The companies have signed up to an industry plan that includes a target to source 65% of their goods from local manufacturers within the next decade. While progress toward the goal varies per chain, the spread of the coronavirus has sharpened their collective focus.

The pandemic caused “such disruptions to the supply chain that everyone’s sitting back and saying do we ever really want to be that reliant on China ever again?” TFG Chief Executive Officer Anthony Thunström said in an interview. “I think the penny’s dropped and retailers are looking more and more to buy locally.”

The initiative comes as South African President Cyril Ramaphosa looks to revive a manufacturing industry that’s deteriorated since the lifting of apartheid-era sanctions two decades ago, which enabled companies to seek cheaper alternatives from overseas suppliers. Re-establishing the sector would help achieve a goal of creating jobs, easing an official unemployment rate that’s at a 17-year high.
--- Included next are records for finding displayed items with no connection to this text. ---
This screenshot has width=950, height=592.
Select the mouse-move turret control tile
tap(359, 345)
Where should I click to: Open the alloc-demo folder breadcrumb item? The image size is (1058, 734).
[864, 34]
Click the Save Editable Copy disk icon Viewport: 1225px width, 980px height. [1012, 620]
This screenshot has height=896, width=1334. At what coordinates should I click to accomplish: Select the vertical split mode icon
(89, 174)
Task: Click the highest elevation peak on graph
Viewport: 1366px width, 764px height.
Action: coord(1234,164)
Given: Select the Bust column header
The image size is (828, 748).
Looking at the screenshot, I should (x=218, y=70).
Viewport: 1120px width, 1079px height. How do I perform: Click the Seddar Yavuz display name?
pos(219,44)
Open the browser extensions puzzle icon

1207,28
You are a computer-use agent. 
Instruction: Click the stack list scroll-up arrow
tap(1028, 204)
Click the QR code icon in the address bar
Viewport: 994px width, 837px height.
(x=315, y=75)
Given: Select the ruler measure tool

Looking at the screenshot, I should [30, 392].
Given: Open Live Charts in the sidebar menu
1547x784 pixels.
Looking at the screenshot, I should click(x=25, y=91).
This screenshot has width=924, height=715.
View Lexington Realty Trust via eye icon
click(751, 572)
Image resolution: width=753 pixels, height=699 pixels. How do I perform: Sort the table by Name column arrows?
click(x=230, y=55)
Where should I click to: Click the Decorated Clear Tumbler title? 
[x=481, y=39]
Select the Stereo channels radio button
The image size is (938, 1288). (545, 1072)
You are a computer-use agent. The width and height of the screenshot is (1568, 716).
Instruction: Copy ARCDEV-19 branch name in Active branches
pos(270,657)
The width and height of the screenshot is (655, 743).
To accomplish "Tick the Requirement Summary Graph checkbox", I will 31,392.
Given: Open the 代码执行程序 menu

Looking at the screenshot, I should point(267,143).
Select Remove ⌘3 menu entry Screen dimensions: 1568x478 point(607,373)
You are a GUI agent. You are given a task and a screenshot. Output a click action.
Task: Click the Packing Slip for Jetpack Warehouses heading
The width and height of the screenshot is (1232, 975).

“As South Africa opened to trade in the late 1990s, China came in and decimated the market as cost was the only dictating factor,” said Lawrence Pillay, head of sourcing at Woolworths. “But the world has changed radically and there is now so much more than just the cost. Sustainability, carbon footprints, challenges of logistics -- all of these factors are going to force a rethink.”

Yet opening new factories during a pandemic won’t be easy. The industry’s decline has led to a shortage of skills, training and raw materials, meaning significant up-front investment will be required to eventually wring savings from shorter lead times and cheaper transport costs. That’s at a time where consumer confidence is low, putting retailers on the back foot.

“There are certain products, like heavy winter jackets, that we just don’t have the materials and skills in South Africa to yet produce,” Thunström said.

South Africa won’t manage to revive the industry in full because local retailers “can’t replace all the product ranges,” added Lulama Qongqo, an analyst at Mergence Investment Managers in Cape Town.

TFG, which sources about 22% of its apparel locally, has hired 550 more workers across two South African factories this year and sees the potential to add several thousand more, according to the CEO.

While South Africa works to revive its clothes-making industry, nearby countries such as Mauritius and Madagascar are also adding to their capabilities. The steps taken by those island nations are good examples of how self-sufficiency in the industry can be achieved, according to Woolworths’s Pillay.

“If we want our local retailers to get 65% of their product within the borders of South Africa, then we have to look at a broad scope of product categories,” he said. “In 28 years, I’ve never seen better co-operation between retailers, government, labor and manufacturers. In 10 years we can re-create the industry.”